On looking at the players that India have tried post-Yuvraj and trying to see if someone can fulfill that role, we get Ajinkya Rahane who was a great prospect, as he had the ability to bat long and rotate the strike, but he didn't quite scale the heights as a finisher. Manish Pandey probably is one of the better finishers, but he hasn't shown much ability to play long innings. He is more suited for the no. six role. Dinesh Karthik has shown the ability to bat long, but he tends to slow down and lose momentum in his innings if he gets in with a lot of overs to spare. KL Rahul is possibly the best of the lot, as he can play long innings and finish games as well, but he hasn't made the most of his chances in the middle order. India have tried 4 players who fulfilled criteria (a) but haven't got the desired success.

There's one player, who fulfilled criteria b, and India tried him for a short while with good success. It was Hardik Pandya played with an aggressive outlook in the 2017 home series against Australia and put the pressure back on the bowlers in the middle overs. This experiment with Pandya understandably was short lived because India needed to develop Pandya the 5th bowler more than Pandya the batsman.

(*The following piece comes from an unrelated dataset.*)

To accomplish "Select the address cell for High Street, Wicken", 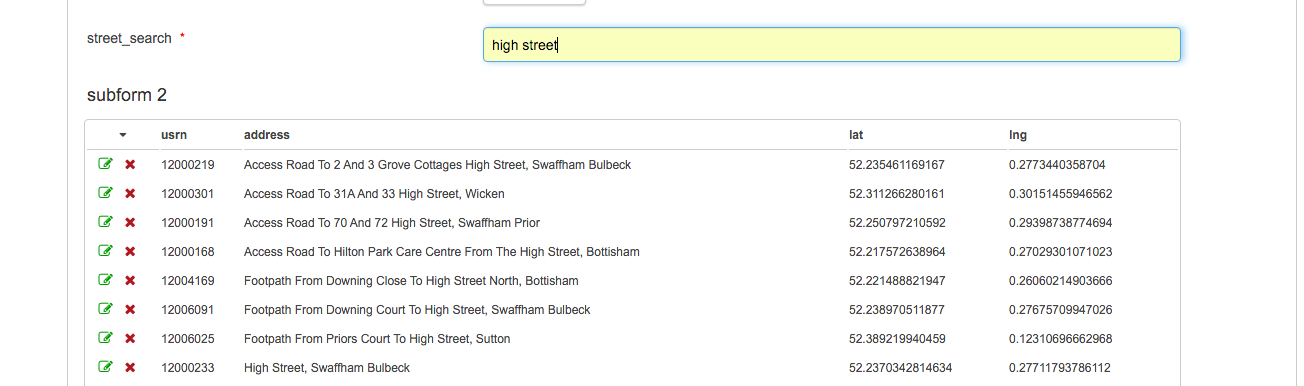I will [374, 194].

However, Pandya's relatively successful stint as no. four is a crucial hint that India doesn't really need a proper batsman cum finisher at no. 4. They can do with an aggressive batsman who can attack from the word go or counter-attack after a poor start. With a very experienced and calm Dhoni to follow, fearlessness should be an important trait in India's no. four. Fortunately, one such player called Rishabh Pant already exists in the radar of our selectors. Pant began his domestic career as a reckless and inconsistent player but the youngster remarkably improved his consistency in 2017-18 domestic season. Average-44, Strike rate- 128 from 7 games in Vijay Hazare trophy, Average-45, Strike Rate-195 in 10 games in Syed Mushtaq Ali trophy and Average 52, Strike Rate 173 in 14 games in IPL are a testimony to his improved consistency along with the obvious explosiveness.

This may well be the right time to get started with Rishabh Pant, and provide this change of approach to India's middle order batting. If one is looking for a precedent to this approach, look no further than the successful slam-bang approach of England ODI team. King Kohli needs an Ace to follow him. Look no further beyond Pant.